The publication of crypto exchange Kraken’s 2019 Transparency Report has provoked discussion about the scale of government surveillance. According to the report, Kraken received 710 requests last year (or two per day), impacting approximately 1,222 accounts. The report provides further evidence that exchanges are coming under intense scrutiny as global governments get tough on crypto.
A Growing Trend
As noted by Kraken in its tweet publicizing the latest Transparency Report, the “trend is obvious”, with costs associated with handling law enforcement requests increasing even in a relatively flat market. To underline this point, the exchange reposted its 2018 Transparency Report. Since then, Kraken has noted a whopping 49% increase in global requests (710 vs 475). 62% of those resulted in Kraken providing data, with U.S. authorities constituting the majority of requests (61%) followed by Great Britain and the Netherlands. Crypto and fiat currency exchange Wirex has reported even greater growth in LE queries for 2019. Michael Moore, Chief Compliance Office at Wirex, told news.Bitcoin.com:
We’ve seen over the course of the last 12 months a steady increase in law enforcement inquiries that we have received, with double the amount being received in 2019 vs 2018. This is to be expected as the company continues to grow and take on more customers. It also reaffirms the need for the industry to be vigilant and the need for compliance.

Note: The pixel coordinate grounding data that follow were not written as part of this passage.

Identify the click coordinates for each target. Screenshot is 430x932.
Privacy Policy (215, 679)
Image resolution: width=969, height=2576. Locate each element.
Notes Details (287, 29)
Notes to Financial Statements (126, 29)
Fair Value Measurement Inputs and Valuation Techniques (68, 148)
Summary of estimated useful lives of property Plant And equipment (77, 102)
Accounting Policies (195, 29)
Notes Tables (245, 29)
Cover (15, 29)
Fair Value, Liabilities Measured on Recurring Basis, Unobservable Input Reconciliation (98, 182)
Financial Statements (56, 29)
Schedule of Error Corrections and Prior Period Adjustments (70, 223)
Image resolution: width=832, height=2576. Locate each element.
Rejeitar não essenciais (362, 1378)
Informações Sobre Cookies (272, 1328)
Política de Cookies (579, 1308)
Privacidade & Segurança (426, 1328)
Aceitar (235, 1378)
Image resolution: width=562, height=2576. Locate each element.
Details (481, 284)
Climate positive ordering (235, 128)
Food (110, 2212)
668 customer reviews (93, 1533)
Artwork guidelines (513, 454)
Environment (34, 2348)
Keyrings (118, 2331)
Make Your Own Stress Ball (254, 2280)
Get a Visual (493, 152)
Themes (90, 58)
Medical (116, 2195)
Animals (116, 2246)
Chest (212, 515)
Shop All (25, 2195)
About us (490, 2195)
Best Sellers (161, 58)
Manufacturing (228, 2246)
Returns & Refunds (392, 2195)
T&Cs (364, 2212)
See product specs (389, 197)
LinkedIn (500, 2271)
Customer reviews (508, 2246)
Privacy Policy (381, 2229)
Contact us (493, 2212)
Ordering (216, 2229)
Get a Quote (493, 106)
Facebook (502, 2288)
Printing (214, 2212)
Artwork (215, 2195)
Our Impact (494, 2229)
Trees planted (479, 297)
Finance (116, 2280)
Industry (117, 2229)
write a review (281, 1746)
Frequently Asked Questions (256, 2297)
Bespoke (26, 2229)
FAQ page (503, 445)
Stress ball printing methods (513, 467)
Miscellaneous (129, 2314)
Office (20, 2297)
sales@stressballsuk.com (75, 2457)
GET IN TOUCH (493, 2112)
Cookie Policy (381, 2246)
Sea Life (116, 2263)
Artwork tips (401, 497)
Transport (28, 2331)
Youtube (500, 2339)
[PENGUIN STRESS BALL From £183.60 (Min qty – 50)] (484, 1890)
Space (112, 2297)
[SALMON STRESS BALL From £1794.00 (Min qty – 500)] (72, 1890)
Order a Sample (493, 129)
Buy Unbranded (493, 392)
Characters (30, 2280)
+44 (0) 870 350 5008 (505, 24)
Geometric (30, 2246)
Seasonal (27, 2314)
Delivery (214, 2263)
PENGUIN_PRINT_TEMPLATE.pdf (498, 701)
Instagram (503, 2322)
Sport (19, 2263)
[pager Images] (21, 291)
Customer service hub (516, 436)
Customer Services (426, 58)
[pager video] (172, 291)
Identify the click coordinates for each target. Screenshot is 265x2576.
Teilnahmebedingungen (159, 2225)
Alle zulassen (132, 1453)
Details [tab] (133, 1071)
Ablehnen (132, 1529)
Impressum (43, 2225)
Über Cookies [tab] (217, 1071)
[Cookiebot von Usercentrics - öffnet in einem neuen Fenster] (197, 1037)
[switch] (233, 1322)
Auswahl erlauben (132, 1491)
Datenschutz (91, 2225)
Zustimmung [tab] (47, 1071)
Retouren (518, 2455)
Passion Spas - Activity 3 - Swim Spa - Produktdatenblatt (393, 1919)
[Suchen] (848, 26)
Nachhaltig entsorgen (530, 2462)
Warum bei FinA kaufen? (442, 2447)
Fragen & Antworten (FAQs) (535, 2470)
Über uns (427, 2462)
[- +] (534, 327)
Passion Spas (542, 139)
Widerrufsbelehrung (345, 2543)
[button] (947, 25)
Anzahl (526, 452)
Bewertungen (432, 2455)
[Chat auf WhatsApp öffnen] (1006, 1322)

As for the law enforcement agencies that contacted Kraken last year, the FBI and DEA were predictably top of the list. However, despite over 60% of requests coming from U.S. agencies, fewer than 40% of account-holders were American citizens.
Whether it be subpoenas (by far the most common request), summonses or European Investigative Orders, these attempts to lean on exchanges are nothing new. Government agencies and financial market regulators have long demonized the industry as a haven for scam artists, money launderers and criminals, and as such flex their legal muscles to compel exchanges to bow to their demands. Agencies such as the Securities and Exchange Commission, the Department of Justice, and the Commodity Futures Trading Commission are accustomed to knocking on crypto exchange doors.
Kraken’s report comes just a few days before the EU’s Fifth Anti-Money Laundering Directive (AMLD5) comes into effect. AMLD5 is expected to increase Know Your Customer (KYC) enforcement, with stricter controls on buying and selling cryptocurrency and increased compliance. Indeed, it has already led to the shutdown of crypto payment processor Bottle Pay and bitcoin faucet Chopcoin. One of the 22 bills involving cryptocurrencies set to be considered by Congress in 2020, meanwhile, considers how cryptos might be used in a range of illegal activities, such as evading U.S. sanctions, human trafficking, and terrorism.
The Cost of Handling LE Requests
Bitcoiners who value their privacy are likely to be concerned by the findings of Kraken’s Transparency Report. An increasing number of exchanges are enforcing rigorous KYC/AML to appease regulators, with compliance standards becoming ever more Orwellian. When Binance’s Singapore platform threatened to suspend a user for withdrawing to a coin mixing service, it was interpreted as the shape of things to come.
Setting aside user concerns, the cost burden facing exchanges pressurized by law enforcement is substantial; Kraken CEO Jesse Powell says the company spent $1 million handling such requests last year. Even with a dedicated compliance team, the effort in gauging the legitimacy of LE requests and then sifting through customer transaction data, transaction IDs, names, email addresses, IP addresses, and other particulars is onerous. As indicated by the Kraken report, 28% of requests in 2019 were “non-valid”, meaning they “did not meet local legal requirements and/or our internal Law Enforcement production policy.” In other words, 28% of requests faced justified resistance on the part of the exchange and were summarily rejected. However, such a vetting process takes time, effort and money.
As for the requests that passed muster, Shapeshift CEO Erik Voorhees was correct in noting, “The government is spending Kraken’s money to do police work.”